Segment Start: DATA TO PROCESS

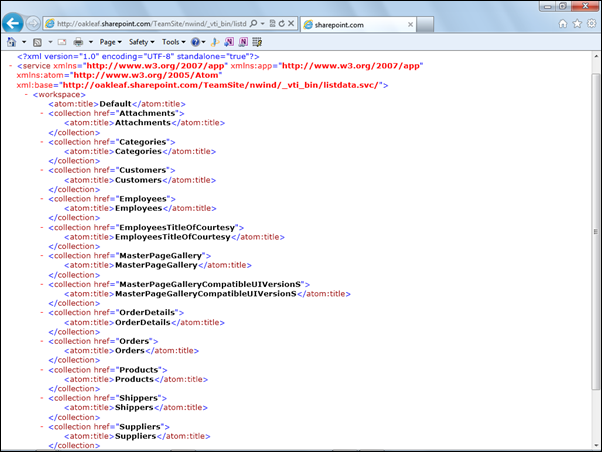The image size is (602, 452).
Task: Click the Print icon in the command bar
Action: (x=78, y=42)
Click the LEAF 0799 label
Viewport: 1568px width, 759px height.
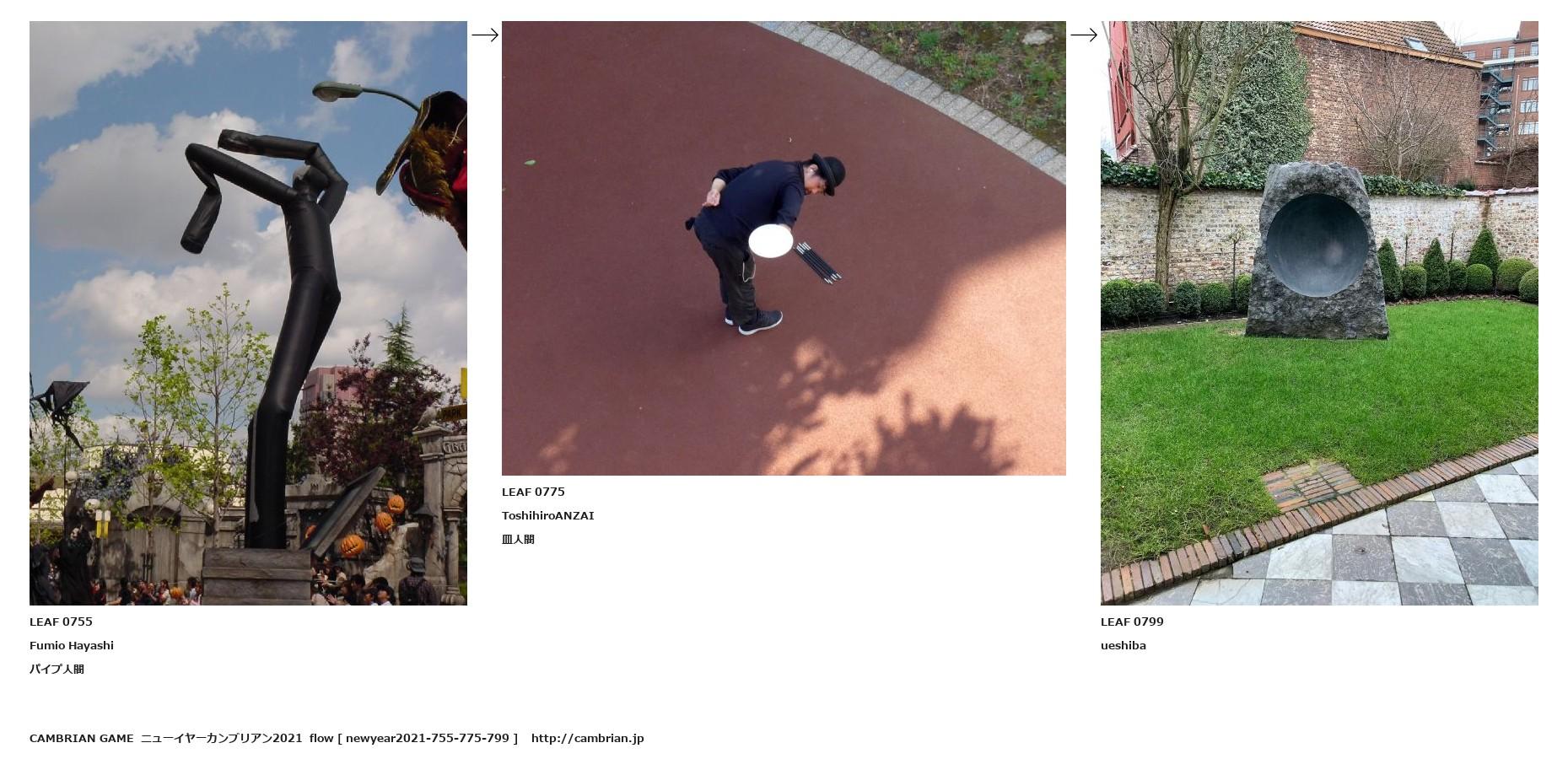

Segment End: DATA TO PROCESS

### EXERCISE PROMPT:
Please transcribe word for word the lines from the one bearing "Click the LEAF 0799 label" through the last line of the records above, omitting the pictures.

### THE COMPLETED TASK:
Click the LEAF 0799 label
Viewport: 1568px width, 759px height.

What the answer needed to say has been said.